冷酷上司の甘いささやき
でも、そこからさらに十分後。阿部さんがトイレに立っている時だった。


「戸田さん、なんか大変なことになってるみたいです」

と、日野さんが席を立って、私のとこまでやってくる。


「ど、どうしたの。ていうか窓口空けちゃダメだよ」

「今お客さんいないんで。それより、今LINE見たら、同期から変なメッセージ来てて」

業務中に私用で携帯見ちゃダメ、という注意を私が言い出せるよりも先に、日野さんは話を続ける。


「なんか、阿部さんが昨日、twitterとかLINEのタイムラインとかに、変なこと書いたみたいで」

「変なこと?」

「はい。詳しいことはよくわからないんですけど、遠山課長がプライベートで女を泣かせてたとか、その人を自殺未遂に追い込んでいた、とか」

「え!?」

日野さんの言葉に、私は目を丸くする。
日野さんによると、阿部さんが書き込んだSNSの内容を読んだ、別の支店で働く阿部さんの同期の子が、自分の職場の先輩にそれを話し、そこからだんだんと話が広がっている、とのことだった。

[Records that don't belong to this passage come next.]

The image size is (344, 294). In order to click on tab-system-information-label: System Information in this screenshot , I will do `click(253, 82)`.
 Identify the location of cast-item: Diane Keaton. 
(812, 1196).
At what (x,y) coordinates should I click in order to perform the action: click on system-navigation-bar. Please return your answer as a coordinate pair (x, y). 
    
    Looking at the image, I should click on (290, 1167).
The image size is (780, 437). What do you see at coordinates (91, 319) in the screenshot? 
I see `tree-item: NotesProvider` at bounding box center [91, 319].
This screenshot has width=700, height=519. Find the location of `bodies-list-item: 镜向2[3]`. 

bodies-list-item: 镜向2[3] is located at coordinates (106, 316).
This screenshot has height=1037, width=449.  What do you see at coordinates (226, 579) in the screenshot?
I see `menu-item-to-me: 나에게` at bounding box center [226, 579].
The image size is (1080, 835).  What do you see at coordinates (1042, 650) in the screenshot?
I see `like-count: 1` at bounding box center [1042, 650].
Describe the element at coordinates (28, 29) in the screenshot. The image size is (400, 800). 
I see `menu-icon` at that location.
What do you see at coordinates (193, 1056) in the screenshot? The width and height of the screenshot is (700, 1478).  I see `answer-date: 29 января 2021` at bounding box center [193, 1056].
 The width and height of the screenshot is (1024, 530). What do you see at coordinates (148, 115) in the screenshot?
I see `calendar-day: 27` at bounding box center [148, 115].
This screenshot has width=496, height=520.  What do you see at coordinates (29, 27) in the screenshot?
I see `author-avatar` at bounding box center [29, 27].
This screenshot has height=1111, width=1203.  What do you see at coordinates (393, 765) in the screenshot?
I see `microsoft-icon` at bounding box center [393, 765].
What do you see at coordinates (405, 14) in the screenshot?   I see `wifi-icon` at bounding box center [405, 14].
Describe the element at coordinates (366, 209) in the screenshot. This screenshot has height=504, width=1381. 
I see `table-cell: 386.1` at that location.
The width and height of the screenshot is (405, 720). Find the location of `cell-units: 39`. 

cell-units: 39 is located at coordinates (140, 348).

さっき、課長が部長に会議室に呼ばれていた。もしかして、そのこと……?



「と、とにかくそれは誤解だから!」

「戸田さん、なにか知ってるんですか?」

「いろいろあって、昨日の夜、私も阿部さんと同じ現場にいたんだよ。でも、ほんとにそういうんじゃなかったから」

日野さんにそんな説明をしていると、阿部さんが席へと戻ってきた。
昨日のこと、誰にも言っちゃダメだよって口止めしたのに。ていうか、口止めしなくても誰にも話さないのが普通なのに。
これは絶対注意しなきゃ。はっきり注意しなきゃ。

そう思った瞬間、会議室の戸が開き、中なら部長と課長が出てきた。
そして、それとほぼ同時に、
「阿部ー、戸田ー、ちょっと」
と、私たちは部長席へと呼ばれた。